Stottlemyre has been in direct charge of Finch’s pitching regimen. His own playing career ended in the spring of 1975 with a rotator-cuff injury, which makes him especially sensitive to the strain that a pitching motion can put on the arm. Although as close-lipped as the rest of the staff, Stottlemyre does admit that Finch has developed a completely revolutionary pitching style. He told SI: “I don’t understand the mechanics of it. Anyone who tries to throw the ball that way should fall flat on his back. But I’ve seen it. I’ve seen it a hundred times. It’s the most awesome thing that has ever happened in baseball.”

According to Stewart, Plimpton and Mets owner Nelson Doubleday were friends. “He (Plimpton) had carte blanche to make up quotes for everybody,” said Stewart. “He had the blessing of the owner and you can’t underestimate the ability of Plimpton being able to make up quotes.”

The Mets had issued an official team uniform to Stewart and Berton. “So I went down there with my ‘kit,’ my bag of costumes essentially and combined them with the Mets official uniform and we just set up a number of scenarios,” remembers Berton.

“The players had no idea what we were doing,” remembers Berton. “I think they just looked at us as being friends of Nelson Doubleday and don’t worry about it. But when you start playing a French Horn and start goofing around with Lenny Dykstra and Kevin Mitchell, Davey Johnson is looking down wondering, ‘What the hell is going on down there?’”

siddfinch_02“The organization was clueless,” confessed Stewart.

The carefree attitude of the Mets public relations department only encouraged Stewart and Berton. The pair purchased rub on letters from a local hardware story in Florida and staged a shot in the Mets clubhouse. “We were able to manipulate the locker next to George Foster to make it look like Sidd Finch was right there,” said Berton.

Stewart just snapped away, taking photos of the empty locker. They later found a rooming house just blocks from the Mets complex, the site where Finch stayed in Plimpton’s tale. Remember the little old landlady who rented the boarding house to Finch in Florida? She’s real and, when asked by the magazine if they could use her name, she declined.

Again, Stewart and Berton set up and snap, snap, snap, more pictures.

Philip Stearns posed as the expert of Eastern religions. Henry W. Peterson, Finch’s fictional Harvard roommate was Jim Muuse, the son of an administrative assistant at SI. And the dormitory room at Harvard? Real. It belonged to Rob Hagebak, stepson to an SI art director.

Source data:

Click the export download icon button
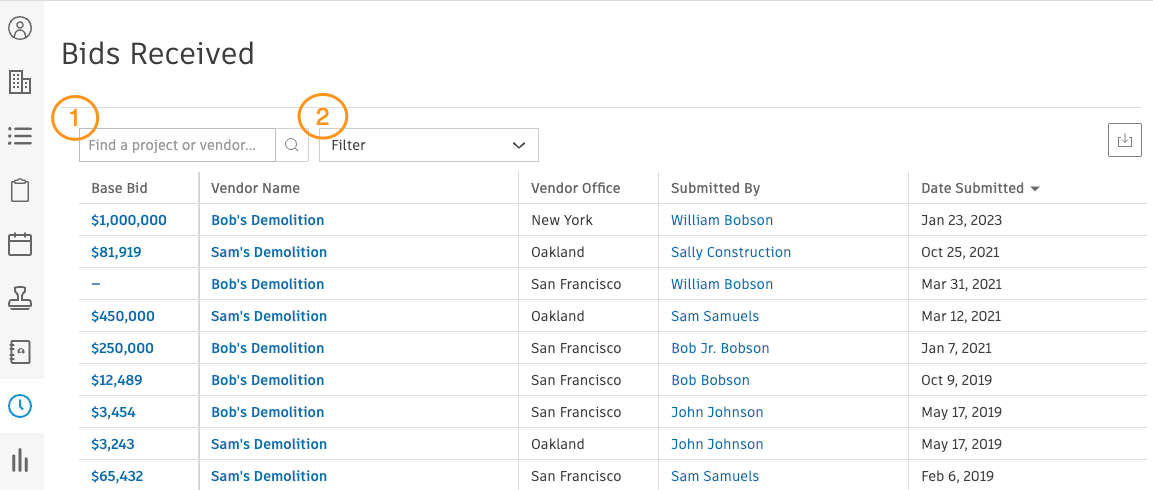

Aim A:
Copy the part of the text about the Sidd Finch hoax that opens with the words containing "Again, Stewart and" and closes with "SI art director.".
Aim B:
Continue the text about the Sidd Finch hoax, starting after its last sentence.

Output A:
Again, Stewart and Berton set up and snap, snap, snap, more pictures.

Philip Stearns posed as the expert of Eastern religions. Henry W. Peterson, Finch’s fictional Harvard roommate was Jim Muuse, the son of an administrative assistant at SI. And the dormitory room at Harvard? Real. It belonged to Rob Hagebak, stepson to an SI art director.

Output B:
Mel Stottlemyre was played by himself, as did Nelson Doubleday, Ronn Reynolds, Len Dykstra, John Christensen and Dave Cochrane.

As the sun rose on the shores of St. Petersburg, Stewart and Berton were setting up on the beach.

“I was looking in garbage cans because nothing was open,” remembers Berton. “We ended up finding a number of Coke cans, setting them up on the beach and they’d be lined up just like I was trying to plink off these Coke cans with a baseball. As it turned out, that’s the big photograph they used for the spread.”

“That picture (Finch on the beach) also hung outside the managing editors office for the rest of his career,” said Stewart, with a hint of pride in his voice.

‘MY GOD, WHAT HAVE I DONE?’

Monday, April 1, 1985.

Lane Stewart was shaving when the phone rang that morning. It was his wife calling from her office at Life Magazine. “The sports editor for Life Magazine just came in my office,” she said in a whisper, “and he wants to know how to reach Sidd Finch.”

“The words out of my mouth were … Oh s#$%!” remembers Stewart.

“The significance was that someone believed it and I never thought anyone would believe it,” Stewart said. “I was thinking, ‘My God, what have I done?’ You really don’t know what the consequences of something like this … you know? I was just a photographer. This ran for 15 pages. It was scheduled for five.”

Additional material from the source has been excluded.